Uploaded on Sep 16, 2018 / 19 views / 1427 impressions / 0 comments


Description

In the plenary symposium, we have proposed alpha synchronization as a mechanism for pulsed “drowning” of a threatening stimulus in an enormous amount of synchronously firing neurons so as to prevent further associative links of the target with unconscious conflicts. We propose to understand this psychodynamically, in that it isolates the signal representation from being (further) integrated into associative networks.
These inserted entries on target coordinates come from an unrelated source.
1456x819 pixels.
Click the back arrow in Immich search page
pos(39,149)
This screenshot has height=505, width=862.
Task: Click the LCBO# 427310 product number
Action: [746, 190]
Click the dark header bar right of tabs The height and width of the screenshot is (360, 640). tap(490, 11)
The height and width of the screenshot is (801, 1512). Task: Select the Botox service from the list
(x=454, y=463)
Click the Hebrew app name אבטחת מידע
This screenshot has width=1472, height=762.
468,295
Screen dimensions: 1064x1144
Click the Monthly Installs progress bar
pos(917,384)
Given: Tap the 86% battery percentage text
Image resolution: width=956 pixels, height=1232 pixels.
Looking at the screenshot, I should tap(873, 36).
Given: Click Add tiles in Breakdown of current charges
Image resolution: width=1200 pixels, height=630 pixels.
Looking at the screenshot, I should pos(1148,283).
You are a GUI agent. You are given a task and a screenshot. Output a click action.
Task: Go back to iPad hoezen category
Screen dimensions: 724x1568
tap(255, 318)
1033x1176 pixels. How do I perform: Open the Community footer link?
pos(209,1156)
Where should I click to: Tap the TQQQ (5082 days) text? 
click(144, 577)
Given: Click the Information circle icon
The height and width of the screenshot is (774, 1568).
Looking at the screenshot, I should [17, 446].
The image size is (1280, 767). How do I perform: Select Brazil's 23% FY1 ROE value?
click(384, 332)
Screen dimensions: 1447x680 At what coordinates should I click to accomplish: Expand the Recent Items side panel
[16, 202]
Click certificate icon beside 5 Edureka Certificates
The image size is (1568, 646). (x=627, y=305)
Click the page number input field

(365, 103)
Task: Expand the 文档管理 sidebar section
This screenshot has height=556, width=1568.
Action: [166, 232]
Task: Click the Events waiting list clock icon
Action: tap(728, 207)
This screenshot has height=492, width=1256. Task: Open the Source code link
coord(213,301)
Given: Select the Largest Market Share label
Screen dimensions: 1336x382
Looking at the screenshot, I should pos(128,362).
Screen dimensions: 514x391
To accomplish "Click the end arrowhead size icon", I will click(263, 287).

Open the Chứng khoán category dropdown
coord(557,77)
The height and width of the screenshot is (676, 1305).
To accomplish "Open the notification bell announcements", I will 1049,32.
In other words, psychodynamically, as put forward by Howard Shevrin and colleagues, alpha synchronization prevents the signal representation from acquiring a subjective meaning. However, one question remained unanswered in the Shevrin studies: Why is it that the supraliminal primes are not able to induce alpha pulses, if a signal with exactly the same content, albeit at much lesser intensity, is thought to elicit this vivid brain reaction? The only difference is that one is subliminal while the other is supraliminal. For this to understand, we had proposed before that there is another mechanism, which is based on the default inhibition (or attenuation) mechanism of correctly anticipated proprioceptive feedback, when we are able to effectively grasp an external supraliminal stimulus. Based on series of clinical studies, which will be presented here, we propose that this attenuation enabled by the efference copy dynamics is, in some instances, the physiological instantiation of repression. Indeed, emotionally threatening stimuli require stronger inhibition, leaving (the attenuation of) the motor intentions totally unanswered, in order to radically prevent execution, which would lead to development of excess affect. This inhibition, then, yields a specific type of motor imagery, called “ phantoms,” which induce mental preoccupation, as well as symptoms, which, especially through their form, refer to the repressed motor fragments and are therefore qualified as “return of the repressed”.